We demonstrate the effectiveness of the proposed method with T2 and T2-FLAIR images. Examples of enhanced images are shown in Figure 3. Reference images are taken from nearby positions in standard image volumes for visual comparisons. Enhanced and reference images are of 512 × 512 pixels, while EPIMix images are of 256 × 256 pixels and enlarged via bicubic interpolation for uniform display in Figure 3. The results show that the enhanced images look sharper and have higher similarity with standard images than the original EPIMix images. In addition, the pathologies in the original images are well-preserved (see Figure 3(d)).

Discussion and Conclusion

Traditional deep learning based image enhancement methods require paired low quality and high quality images for training, which are usually infeasible in medical imaging due to registration and acquisition protocol issues. In this study, we proposed an unsupervised image enhancement framework that enables noise reduction and super-resolution simultaneously without the need of paired training data. The results suggest that deep learning can help ultra-fast MRI scans produce high quality images, which could have great clinical utility especially for patients with acute diseases. However, although the algorithm produces visually pleasing results, the performance of the network is hard to quantify since there are no paired data for quantitative evalutaion. Reader study is desired for further assessment of algorithm performance.

Acknowledgements

No acknowledgement found.

References

1. Skare, S., Sprenger, T., Norbeck, O., Rydén, H., Blomberg, L., Avventi, E., & Engström, M. (2018). A 1‐minute full brain MR exam using a multicontrast EPI sequence. Magnetic Resonance in Medicine, 79(6), 3045-3054.

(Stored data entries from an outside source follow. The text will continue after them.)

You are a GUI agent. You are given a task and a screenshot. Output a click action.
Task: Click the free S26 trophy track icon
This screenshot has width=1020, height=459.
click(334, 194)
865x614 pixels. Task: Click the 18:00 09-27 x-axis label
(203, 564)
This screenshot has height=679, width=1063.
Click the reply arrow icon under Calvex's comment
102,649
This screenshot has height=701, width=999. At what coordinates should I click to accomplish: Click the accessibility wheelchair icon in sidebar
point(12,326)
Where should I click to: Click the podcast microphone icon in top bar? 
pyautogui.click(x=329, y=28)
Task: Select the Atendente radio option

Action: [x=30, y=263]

2. Zhu, J. Y., Park, T., Isola, P., & Efros, A. A. (2017). Unpaired image-to-image translation using cycle-consistent adversarial networks. arXiv preprint.

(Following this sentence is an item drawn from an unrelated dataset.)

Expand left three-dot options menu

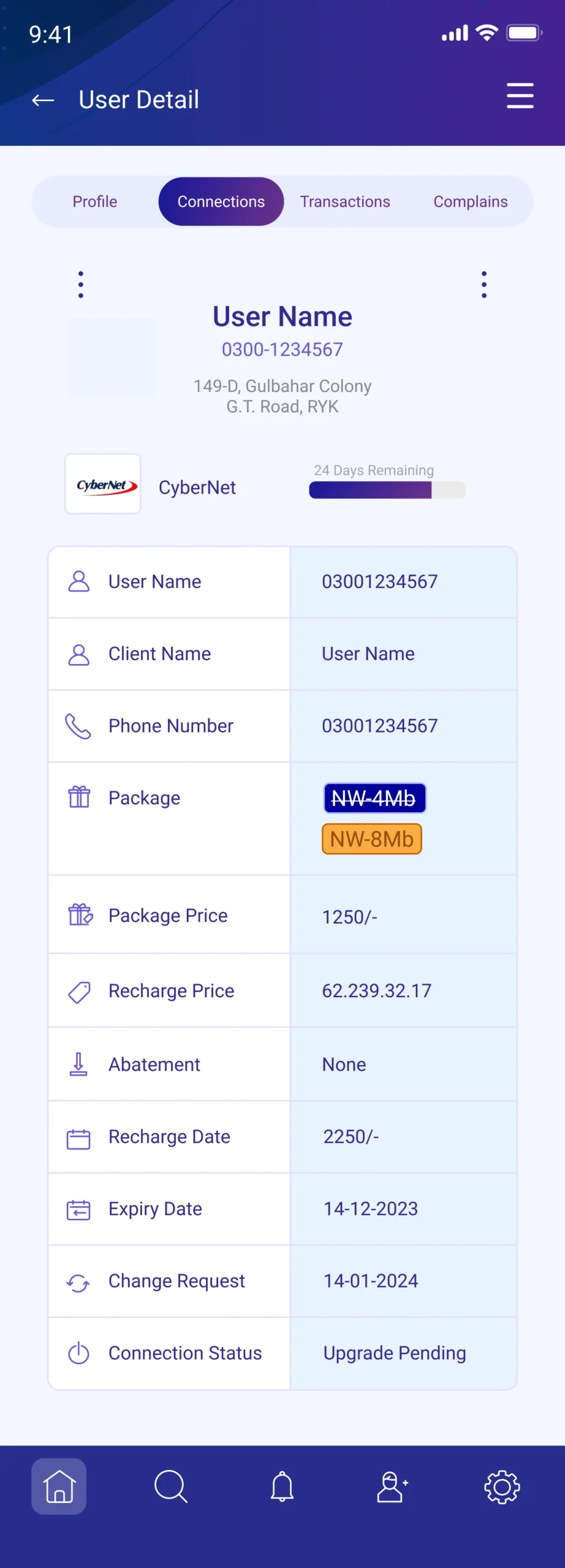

3. Isola, P., Zhu, J. Y., Zhou, T., & Efros, A. A. (2017). Image-to-image translation with conditional adversarial networks. arXiv preprint.

4. Johnson, Justin, Alexandre Alahi, and Li Fei-Fei. "Perceptual losses for real-time style transfer and super-resolution." European Conference on Computer Vision. Springer, Cham, 2016.

Figures

Figure 1. Example of the dataset (1 patient, 1 slice). (a)-(f) EPIMix images; (g) (h) standard images.

Figure 2. Unsupervised image enhancement framework. We design Generator F to learn to synthesize high resolution standard images from low resolution noisy EPIMix images, which achieves the goal of image enhancement

Figure 3. Examples of enhanced images from the test set. (a) (b): T2 images; (c) (d) T2 FLAIR images. Reference images are taken from nearby positions in standard image volumes for visual comparisons. Enhanced and reference images are of 512 × 512 pixels, while EPIMix images are of 256 × 256 pixels and enlarged via bicubic interpolation for uniform display.